Hidayat berharap agar Pemerintah dan PSSI tidak begitu saja menyerah atas keputusan FIFA yang mencoret Indonesia sebagai tuan rumah Piala Dunia U-20. Apalagi sudah banyak latihan pemain dan dana yang dikeluarkan untuk mempersiapkan event tersebut.
“Pemerintah dan PSSI mestinya terus berusaha untuk memperoleh haknya. Bila perlu Pemerintah/PSSI membawa persoalan ini ke Court of Arbitration for Sport (CAS) untuk mendapatkan keadilan dan tegaknya sportivitas. Dan agar Indonesia yang sudah jadi korban diskriminasi FIFA ini tidak malah diberi sanksi juga oleh FIFA,” tegas Hidayat.

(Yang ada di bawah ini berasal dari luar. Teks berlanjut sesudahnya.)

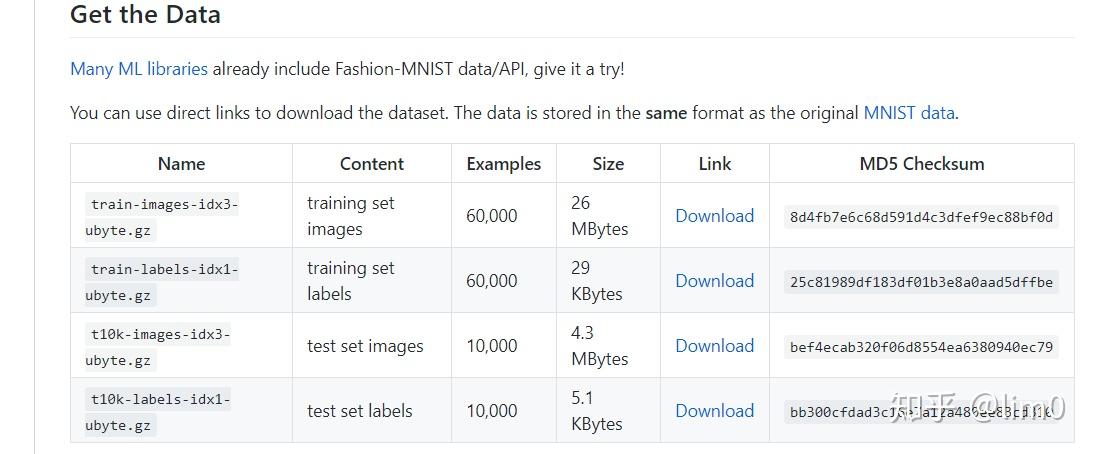This screenshot has width=1094, height=454.
Task: Click the MD5 Checksum column header
Action: point(921,164)
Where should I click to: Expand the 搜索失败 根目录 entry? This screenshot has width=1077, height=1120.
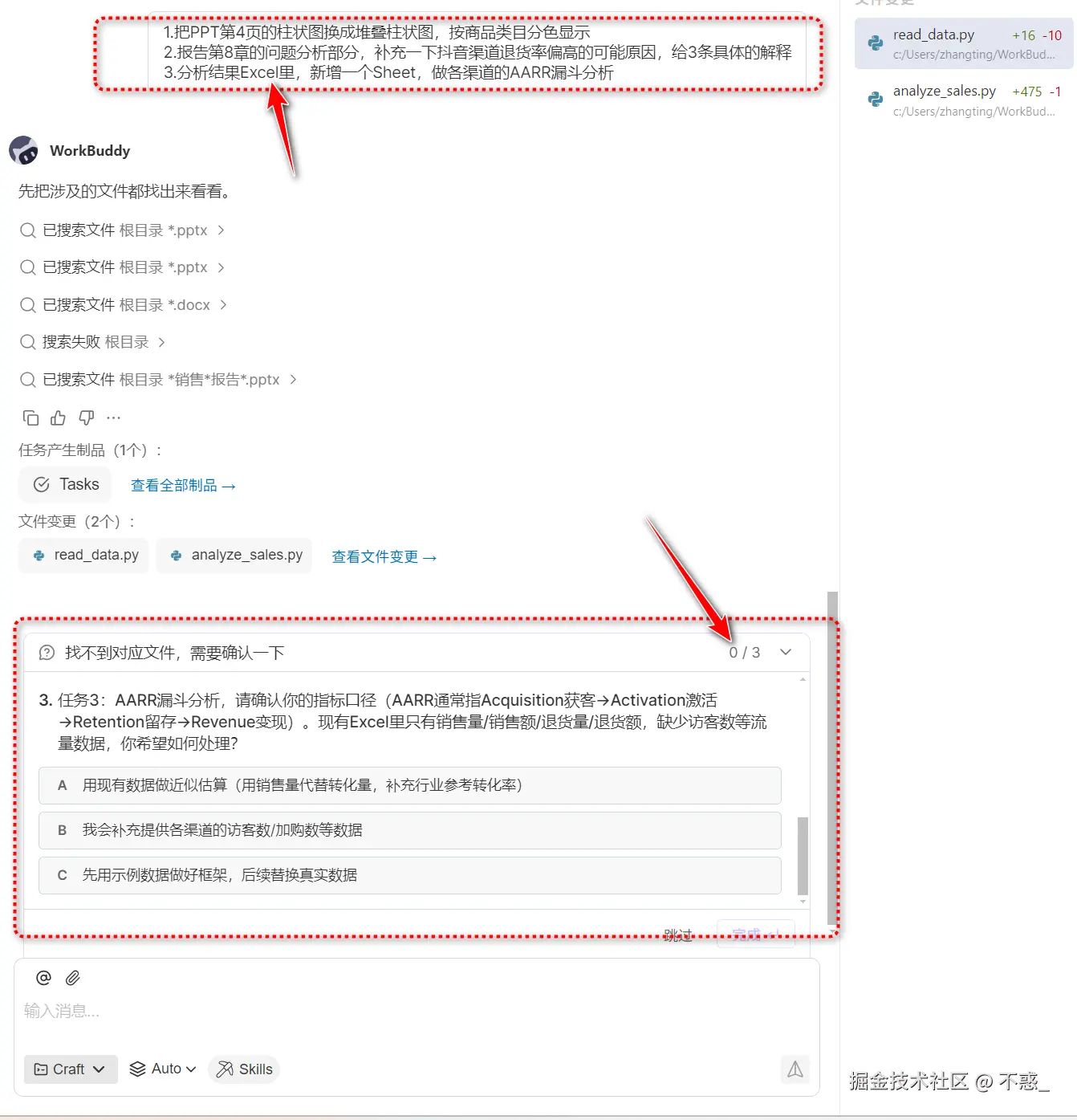[93, 342]
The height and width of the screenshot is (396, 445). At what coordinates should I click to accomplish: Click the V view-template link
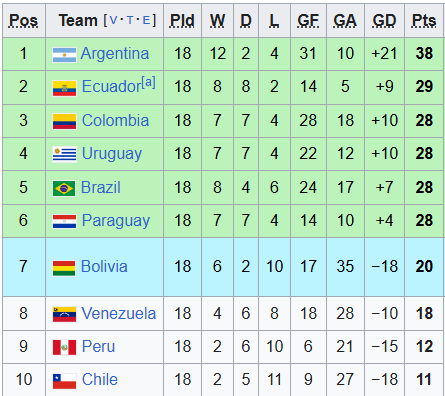(113, 21)
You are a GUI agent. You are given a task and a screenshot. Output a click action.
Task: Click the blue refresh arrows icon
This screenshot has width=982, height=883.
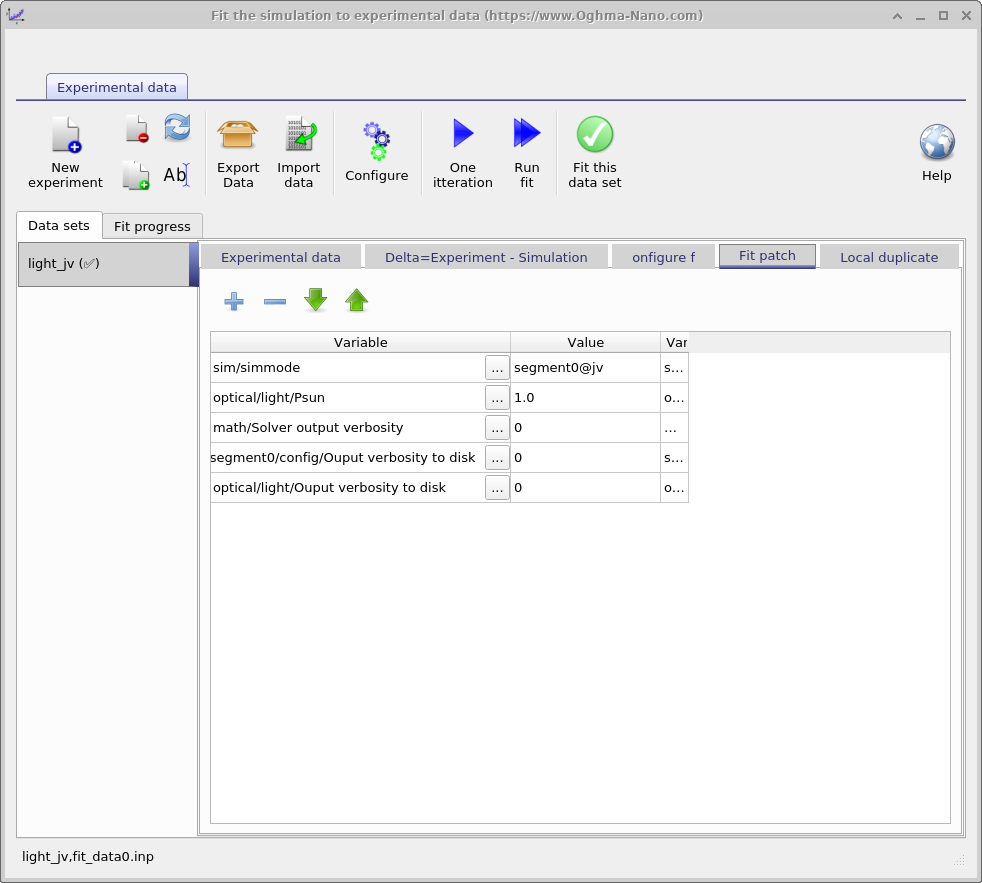tap(177, 127)
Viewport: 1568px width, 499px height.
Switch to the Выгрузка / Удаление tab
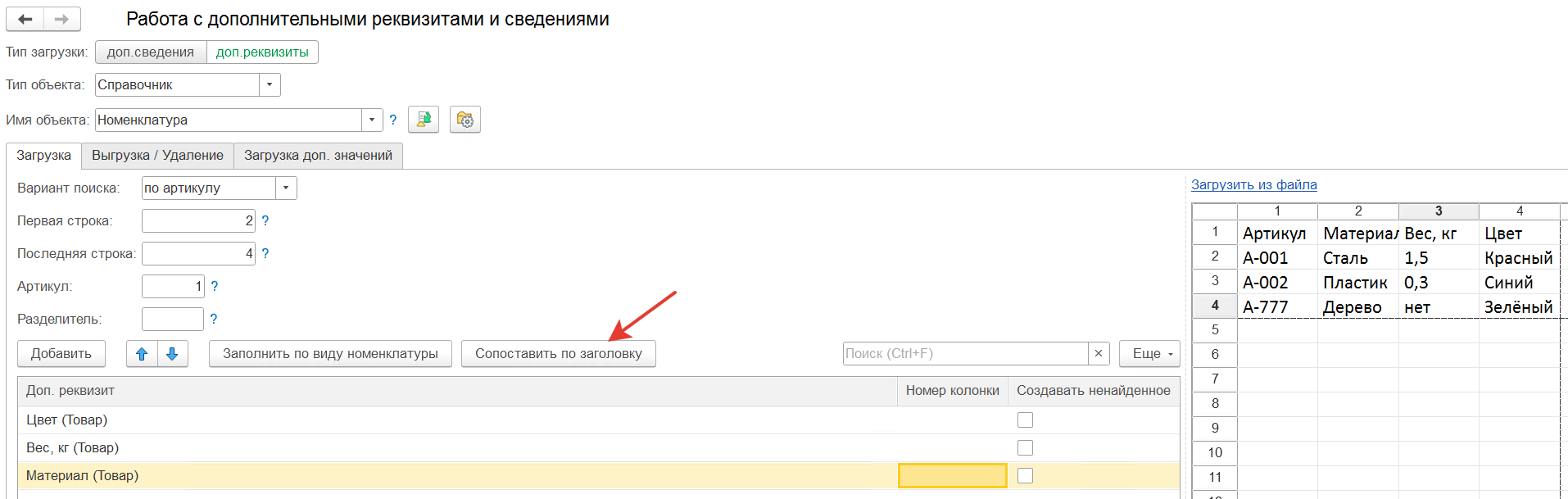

HNW menegaskan Indonesia juga perlu menolak sanksi apapun dari FIFA, karena sikap kritis di Indonesia seperti yang dilakukan PKS beserta PDIP, partai lainnya, ormas-ormas seperti Muhammadiyah, MUI, KNPI dan lain sebagainya itu sesuai konstitusi dan kedaulatannya sebagai negara hukum. Hal itu disebutnya memiliki aturan hukum yang sangat jelas seperti tertera dalam Peraturan Menlu No 3/2019.
Jika sikap menyelamatkan Indonesia dari sikap diskriminatif FIFA dan menghormati kedaulatan Indonesia ini bisa sukses dilakukan, lanjut Hidayat, hal itu menjadi legacy PSSI dan Pemerintah Presiden Jokowi. Seperti halnya legacy Presiden Soekarno yang menolak Israel, sehingga membuat Israel dikucilkan di AFC, hingga akhirnya terpaksa bertanding di bawah UEFA.
“Tetapi peristiwa ini juga penting dijadikan sebagai pelecut untuk menyelesaikan dengan benar permasalahan terkait sepak bola di Indonesia seperti kasus Kanjuruhan. Dan peristiwa diskriminatif yang mengorbankan Indonesia itu juga penting jadi penyemangat bagi PSSI dan para pemain bola Indonesia di usia apa saja. Agar kualitasnya meningkat, sehingga bisa disegani dan diperhitungkan dengan sebenarnya, karena di dekade terakhir, bahkan di tingkat ASEAN pun kesebelasan Indonesia di usia apapun untuk bisa menjadi juara 3 saja masih kesulitan,” ujar Hidayat.